__What needs to be done__
Please find all lines containing "computer" in the listing below and copy them.

╭─ Given information

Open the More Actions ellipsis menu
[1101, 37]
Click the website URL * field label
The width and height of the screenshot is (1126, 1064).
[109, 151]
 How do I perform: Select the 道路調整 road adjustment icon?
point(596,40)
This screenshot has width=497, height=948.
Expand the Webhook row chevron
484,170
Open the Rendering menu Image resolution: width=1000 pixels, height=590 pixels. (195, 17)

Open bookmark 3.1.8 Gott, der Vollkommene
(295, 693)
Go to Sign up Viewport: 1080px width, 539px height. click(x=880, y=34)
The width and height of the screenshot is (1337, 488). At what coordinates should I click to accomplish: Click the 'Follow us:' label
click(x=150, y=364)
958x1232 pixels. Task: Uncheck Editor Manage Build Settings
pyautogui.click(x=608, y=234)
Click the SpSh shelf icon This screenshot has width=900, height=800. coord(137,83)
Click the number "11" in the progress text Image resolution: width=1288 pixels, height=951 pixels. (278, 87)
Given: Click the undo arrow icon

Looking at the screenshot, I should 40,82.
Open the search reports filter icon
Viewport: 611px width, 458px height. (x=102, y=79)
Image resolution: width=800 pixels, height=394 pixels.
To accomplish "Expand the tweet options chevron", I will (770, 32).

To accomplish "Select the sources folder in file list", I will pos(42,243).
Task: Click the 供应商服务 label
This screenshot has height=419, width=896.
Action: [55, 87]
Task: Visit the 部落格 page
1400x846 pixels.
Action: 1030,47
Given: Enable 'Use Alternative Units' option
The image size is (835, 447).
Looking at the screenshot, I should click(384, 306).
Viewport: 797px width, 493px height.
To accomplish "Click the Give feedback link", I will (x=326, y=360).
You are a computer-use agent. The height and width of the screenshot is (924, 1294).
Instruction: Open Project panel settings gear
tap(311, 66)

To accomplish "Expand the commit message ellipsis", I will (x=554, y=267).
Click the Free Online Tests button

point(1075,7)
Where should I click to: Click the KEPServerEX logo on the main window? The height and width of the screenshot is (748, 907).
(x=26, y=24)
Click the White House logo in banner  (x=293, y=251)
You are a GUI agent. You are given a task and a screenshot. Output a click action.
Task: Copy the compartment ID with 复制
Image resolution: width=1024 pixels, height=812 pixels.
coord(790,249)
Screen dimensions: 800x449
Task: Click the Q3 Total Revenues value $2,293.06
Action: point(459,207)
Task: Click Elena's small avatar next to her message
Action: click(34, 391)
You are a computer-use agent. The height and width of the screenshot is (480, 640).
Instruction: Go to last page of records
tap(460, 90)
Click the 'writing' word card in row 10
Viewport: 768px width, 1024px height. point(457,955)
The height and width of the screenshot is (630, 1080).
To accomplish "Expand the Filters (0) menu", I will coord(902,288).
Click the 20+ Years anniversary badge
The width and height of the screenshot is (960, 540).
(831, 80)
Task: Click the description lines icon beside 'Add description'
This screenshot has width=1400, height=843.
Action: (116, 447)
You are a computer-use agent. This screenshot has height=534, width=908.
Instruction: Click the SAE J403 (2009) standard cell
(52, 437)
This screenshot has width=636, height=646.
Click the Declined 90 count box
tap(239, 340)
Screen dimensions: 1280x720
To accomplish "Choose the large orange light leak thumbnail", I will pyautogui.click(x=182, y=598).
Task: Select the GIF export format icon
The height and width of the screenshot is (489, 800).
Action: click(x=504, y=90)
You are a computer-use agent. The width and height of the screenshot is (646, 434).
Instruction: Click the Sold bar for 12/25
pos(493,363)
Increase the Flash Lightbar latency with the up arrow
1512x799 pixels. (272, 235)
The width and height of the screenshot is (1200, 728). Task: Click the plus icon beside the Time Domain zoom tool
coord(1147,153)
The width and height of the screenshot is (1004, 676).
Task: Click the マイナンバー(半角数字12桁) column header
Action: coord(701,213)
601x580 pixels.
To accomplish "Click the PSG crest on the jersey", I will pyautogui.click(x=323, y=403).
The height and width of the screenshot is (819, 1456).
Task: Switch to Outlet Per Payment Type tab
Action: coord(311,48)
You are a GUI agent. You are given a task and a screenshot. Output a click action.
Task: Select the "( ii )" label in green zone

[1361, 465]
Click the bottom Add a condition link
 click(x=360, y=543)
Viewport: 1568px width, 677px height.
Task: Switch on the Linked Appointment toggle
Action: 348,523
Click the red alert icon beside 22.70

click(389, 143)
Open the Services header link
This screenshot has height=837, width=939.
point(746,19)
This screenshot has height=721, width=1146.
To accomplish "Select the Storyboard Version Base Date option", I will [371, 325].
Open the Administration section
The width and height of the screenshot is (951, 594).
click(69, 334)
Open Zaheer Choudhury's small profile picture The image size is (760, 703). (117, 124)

╰─

__Written reply__
You are a computer-use agent. The height and width of the screenshot is (924, 1294).
You are a computer-use agent. The height and width of the screenshot is (480, 640).
You are a computer-use agent. This screenshot has height=534, width=908.
You are a computer-use agent. The width and height of the screenshot is (646, 434).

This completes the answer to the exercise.